Communication to the Editor
Protein cell-surface display through in situ enzymatic modification of proteins with a poly(Ethylene glycol)-lipid
Article first published online: 26 APR 2013
Copyright © 2013 Wiley Periodicals, Inc.
Biotechnology and Bioengineering
Volume 110, Issue 10, pages 2785–2789, October 2013
How to Cite
Tomita, U., Yamaguchi, S., Maeda, Y., Chujo, K., Minamihata, K. and Nagamune, T. (2013), Protein cell-surface display through in situ enzymatic modification of proteins with a poly(Ethylene glycol)-lipid. Biotechnol. Bioeng., 110: 2785–2789. doi: 10.1002/bit.24933
- Issue published online: 24 AUG 2013
- Article first published online: 26 APR 2013
- Accepted manuscript online: 16 APR 2013 06:58AM EST
- Manuscript Accepted: 1 APR 2013
- Manuscript Revised: 27 MAR 2013
- Manuscript Received: 18 DEC 2012
- Japan MEXT (Ministry of Education, Culture, Sports, Science and Technology). Grant Number: 21760634
- Tella, Inc.
- Center for NanoBio Integration at The University of Tokyo
- protein display;
- PEG lipid;
- mammalian cell;
- Fc domain;
Cell-surface display of functional proteins is a powerful and useful tool for regulating and reinforcing cellular functions. Direct incorporation of site-specifically lipidated proteins from the extracellular medium is more rapid, easily controllable and reliable in displaying active proteins than expression through gene transfer.

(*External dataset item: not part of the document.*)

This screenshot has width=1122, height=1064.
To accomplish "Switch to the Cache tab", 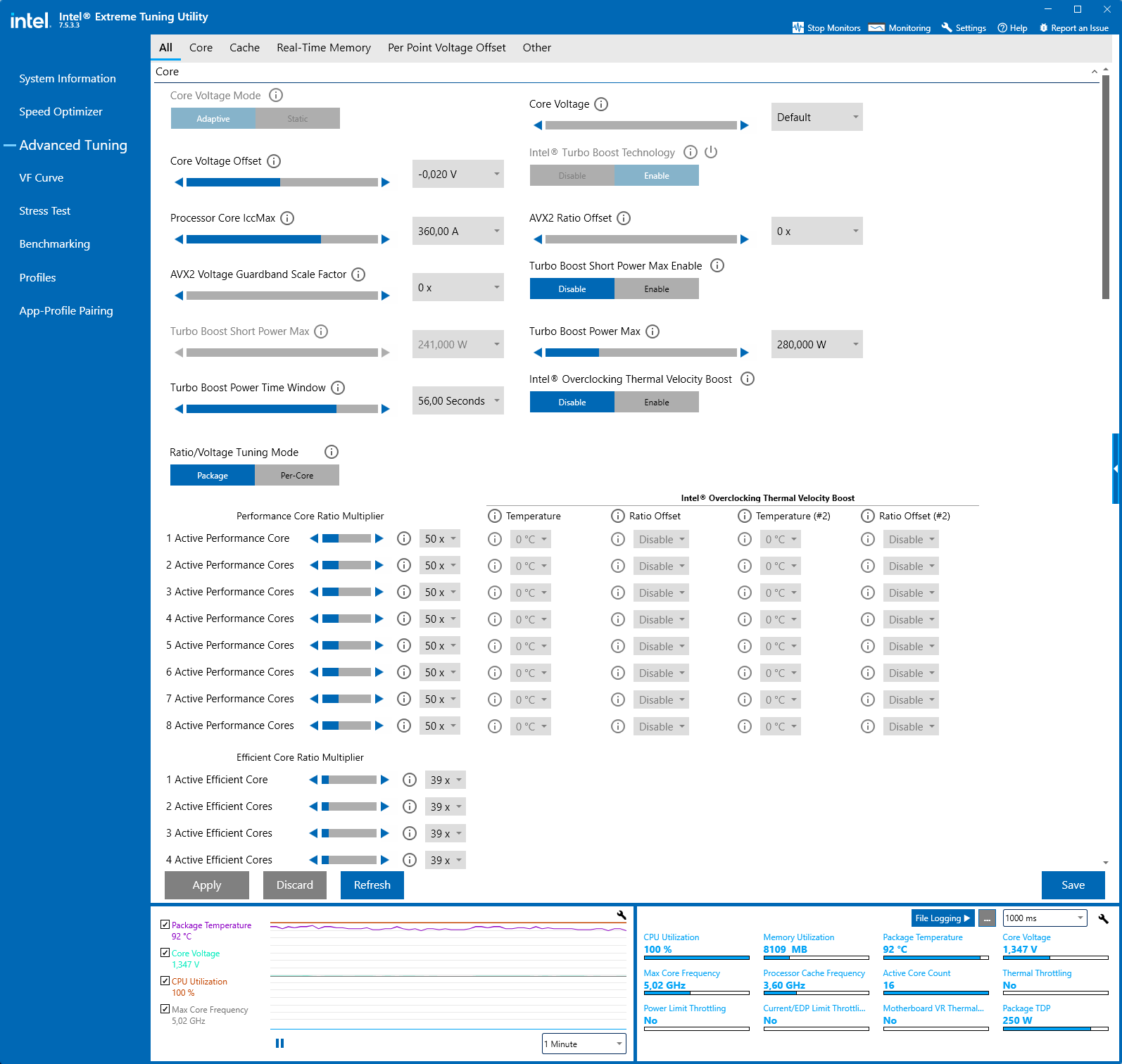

However, undesirable amphiphilic reagents such as organic co-solvents and detergents were required for suppressing aggregation of ordinary lipidated proteins in solution. We report here sortase A-catalyzed modification of proteins with a poly(ethylene glycol)(PEG)-lipid in situ on the surface of living cells. Proteins fused with a recognition tag were site-specifically ligated with the PEG-lipid which was preliminary incorporated into cell membranes. Accordingly, target proteins were successfully displayed on living cells without aggregation under an amphiphilic reagent-free condition. Furthermore, to demonstrate the availability of the present method, Fc domains of immunoglobulin G were displayed on cancer cells, and the phagocytosis of cancer cells with dendritic cells were enhanced through the Fc–Fc receptor interaction. Thus, the present facile chemoenzymatic method for protein display can be utilized for modulating cell–cell interactions in cell and tissue engineering fields. Biotechnol. Bioeng. 2013;110: 2785–2789. © 2013 Wiley Periodicals, Inc.